Dass Sibylle Lewitscharoffs Roman „Apostoloff“ ein lesenwertes Buch ist, konnte man beispielsweise ja schon hier und da lesen. Auch dass dieser preisgekrönte „Anti-Familienroman“, so wird er treffend in der Begründung der Leipziger Jury genannt, sarkastisch-lustvoll mit Bulgarien abrechnet, ist inzwischen ebenfalls bekannt. Aber dass die Erzählerin und ihre Schwester, die zusammen mit dem Einheimischen Rumen Apostoloff in einem Daihatsu eine Rundreise durch das Land machen, immer wieder auf ihre vielfältigen Lektüreerfahrungen zurückgreifen, wurde noch nicht so oft erwähnt. Wahrscheinlich sind es zu viele Anspielungen und Zitate, die erst zukünftige Literaturwissenschaftler komplett aufdröseln und interpretieren werden. Hier also nur einige Beispiele: Samuel Beckett („Watt“) wird bei Kommunikationsproblemen herangezogen, die nebeneinander sitzende Menschen haben (S.44).

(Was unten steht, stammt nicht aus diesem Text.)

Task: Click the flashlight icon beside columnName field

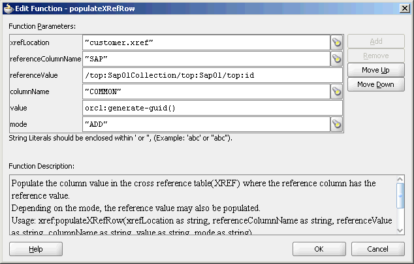Action: (337, 91)
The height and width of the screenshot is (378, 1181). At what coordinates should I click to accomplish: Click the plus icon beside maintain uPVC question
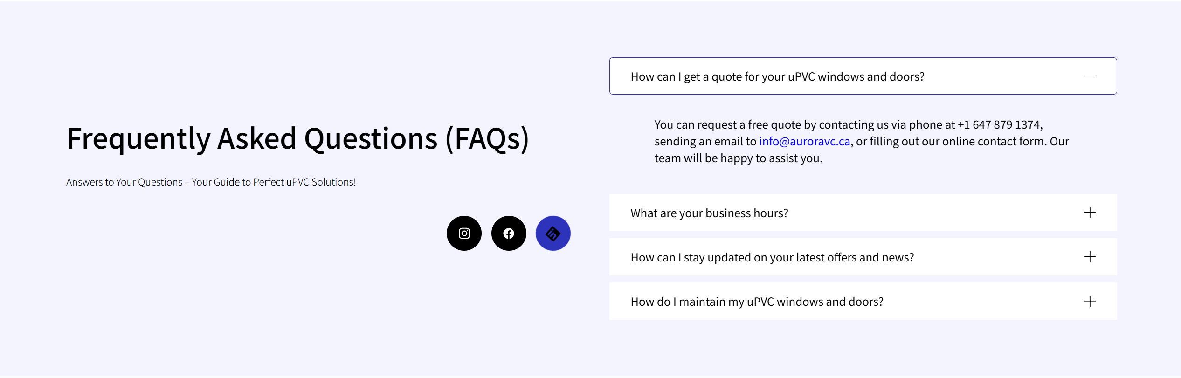(1090, 301)
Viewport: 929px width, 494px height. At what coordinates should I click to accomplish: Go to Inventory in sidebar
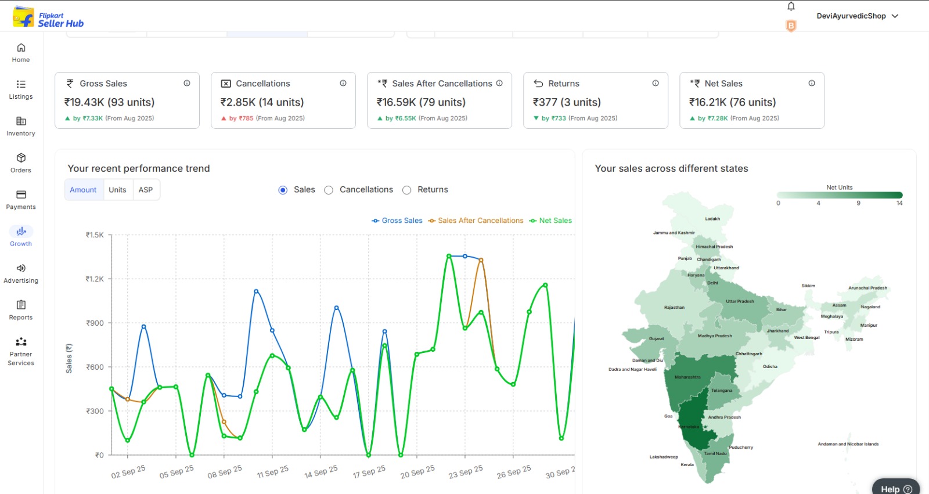(21, 121)
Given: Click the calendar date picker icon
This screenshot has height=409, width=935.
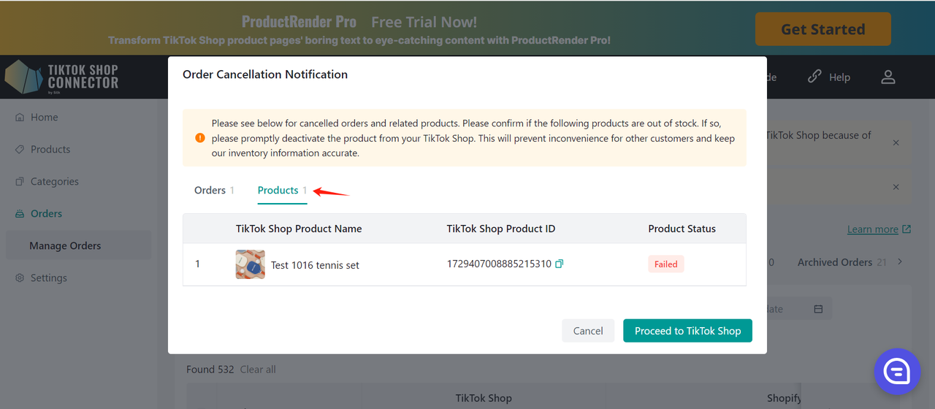Looking at the screenshot, I should 818,309.
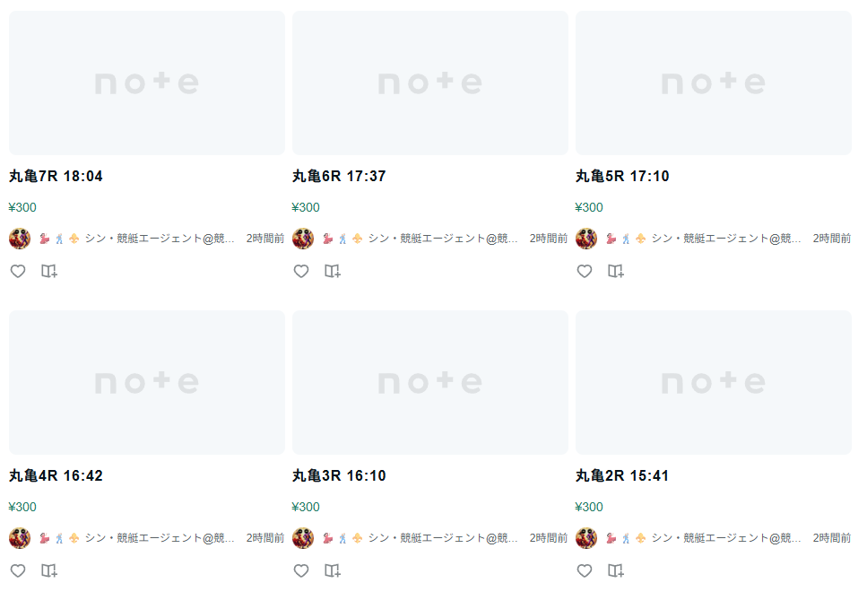Add 丸亀7R 18:04 to a magazine
867x609 pixels.
[x=49, y=271]
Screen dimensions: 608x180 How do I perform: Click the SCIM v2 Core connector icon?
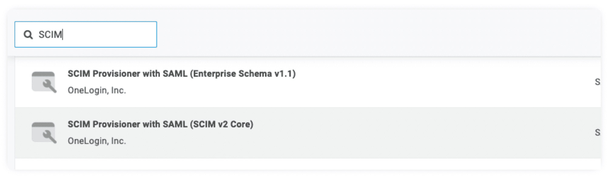44,132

Der Vater war ein begeisterter Nietzsche-Leser und schrieb Kommentare wie „Jawohl!!!“ in seine Ausgabe von „Menschliches, Allzumenschliches“ (S.55). Die Erzählerin liest „Koba der Schreckliche“ von Martin Amis im Hotelbett und lacht mit ihrer Schwester gern mal über Adalbert Stifters Ritterroman „Witiko„. Und am Ende des Romans weiß die Schwester sogar ein Mittel, das gegen alle „bulgarische Zumutungen immunisiere. Einen dicken amerikanischen Roman. Ballonfahrer über den Schlachthäusern von Chicago, lesende Hunde. Ein sprechender Kugelblitz. Balkanverwicklungen der amüsantesten Sorte.“ (S.232) Und damit ist kein geringerer gemeint als Thomas Pynchons Mega-Roman „Gegen die Welt„.